**Exercise**
Your reply is to be the lines below, exactly as written, with images omitted.

**Available data**
☆ ☆ ☆ ☆

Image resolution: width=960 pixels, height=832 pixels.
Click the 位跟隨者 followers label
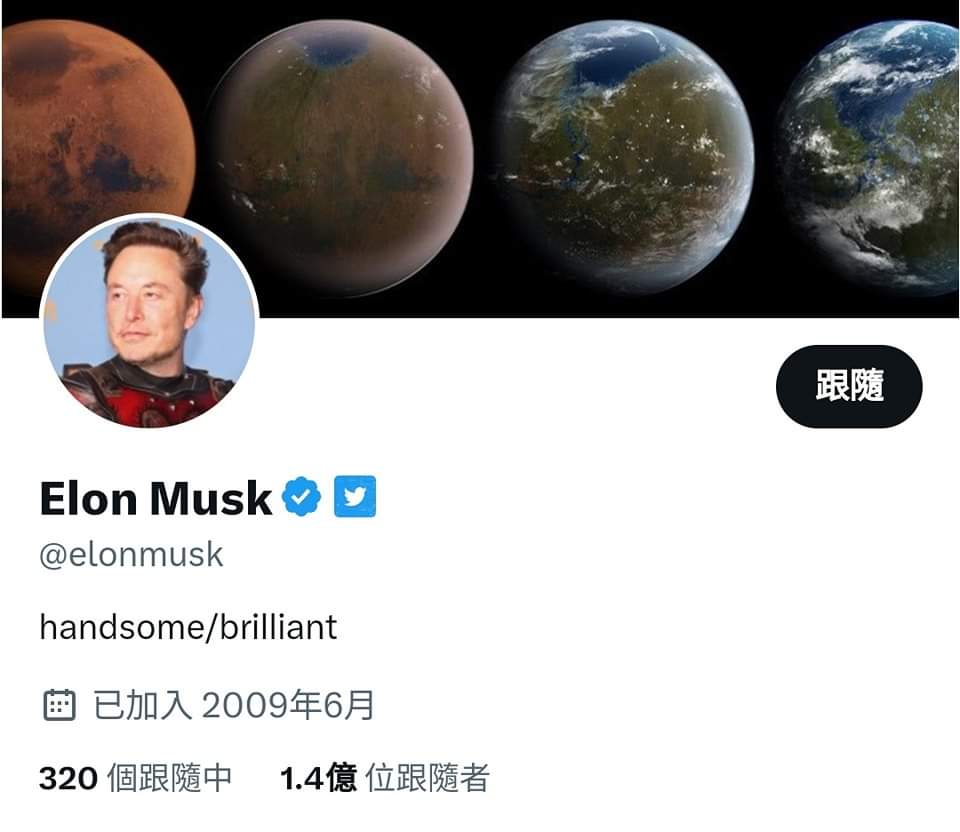427,778
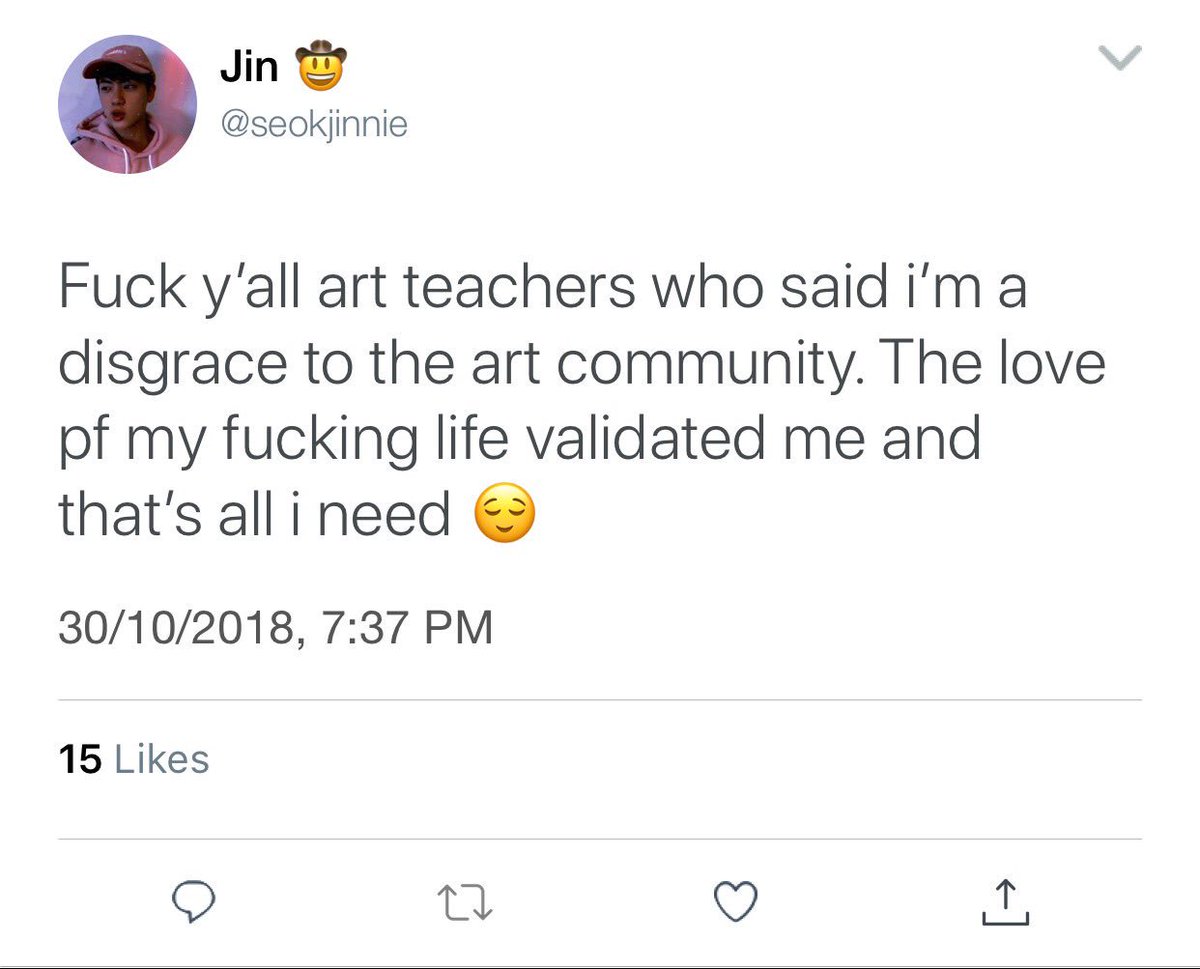Click the text "that's all i need"
Image resolution: width=1200 pixels, height=969 pixels.
tap(255, 515)
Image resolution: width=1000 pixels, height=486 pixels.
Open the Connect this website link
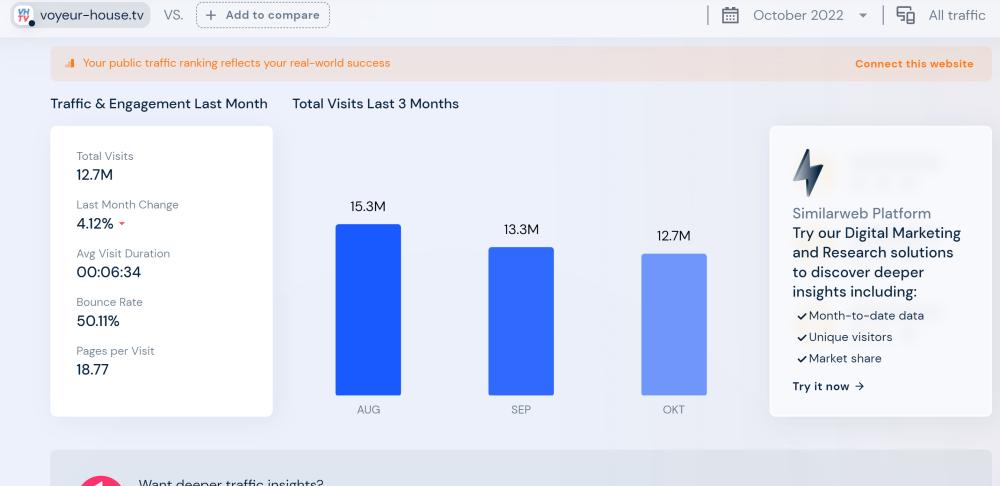[x=913, y=63]
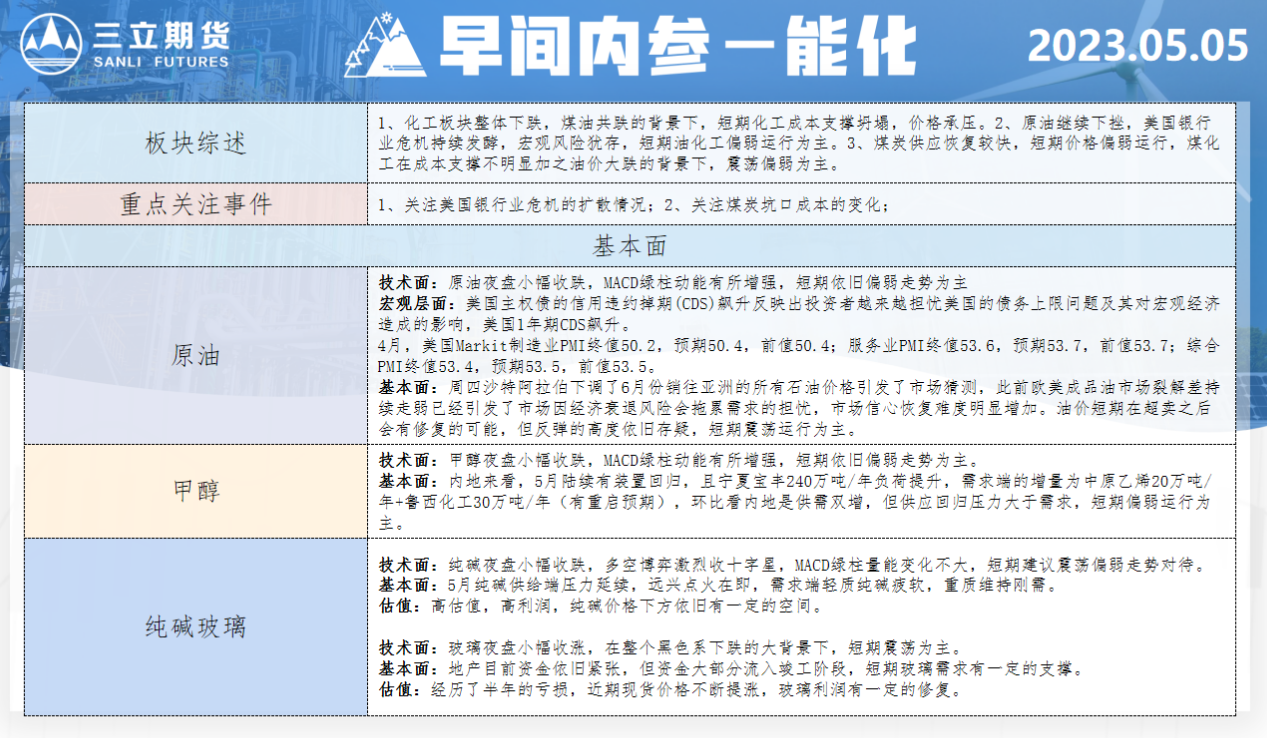
Task: Click the 纯碱玻璃 category cell
Action: [x=195, y=627]
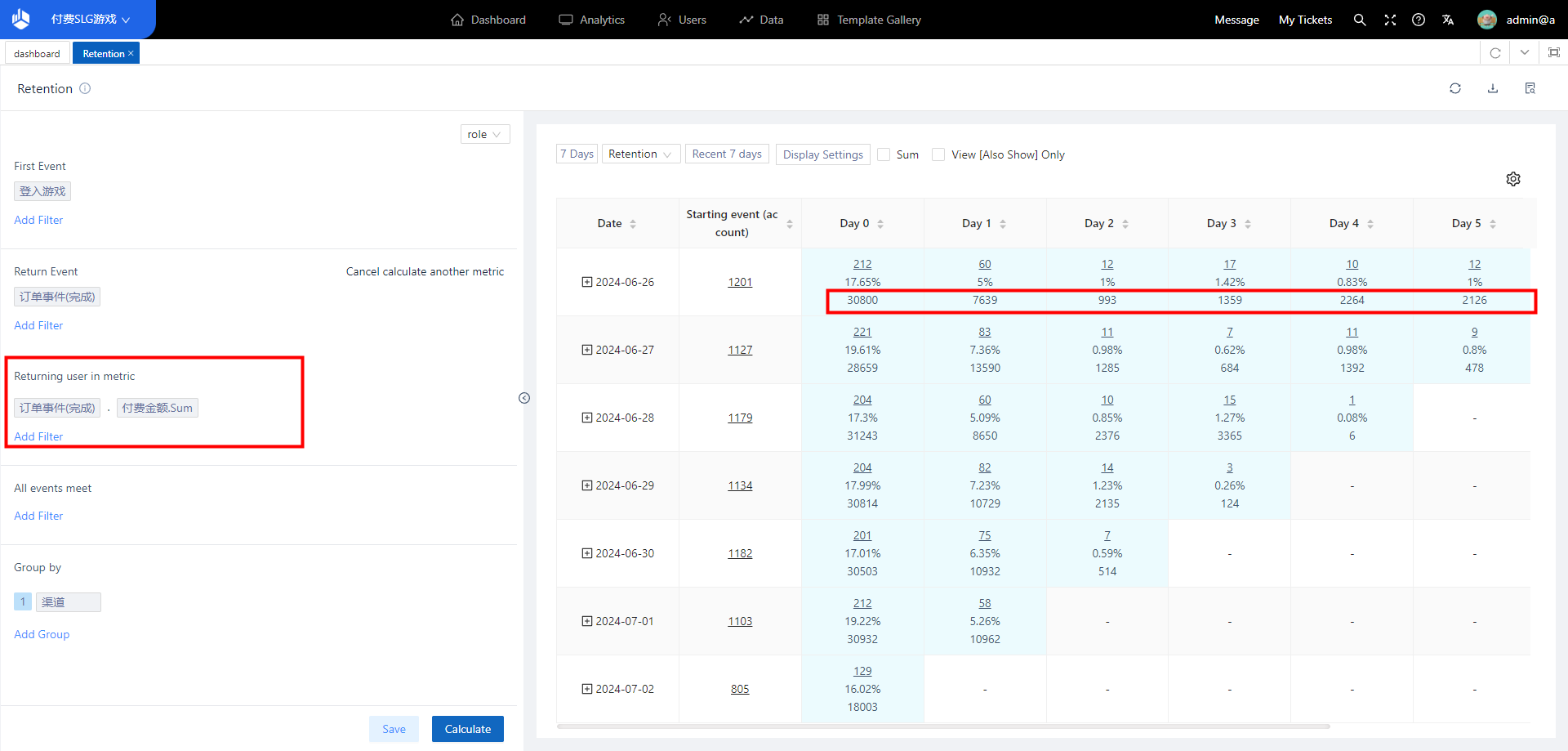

☆ ☆ ☆ ☆

**Completed task**
Image resolution: width=960 pixels, height=832 pixels.
Click the 位跟隨者 followers label
427,778
Click the text "that's all i need"
Image resolution: width=1200 pixels, height=969 pixels.
tap(255, 515)
Image resolution: width=1000 pixels, height=486 pixels.
Open the Connect this website link
[x=913, y=63]
Task: Click the 纯碱玻璃 category cell
Action: [x=195, y=627]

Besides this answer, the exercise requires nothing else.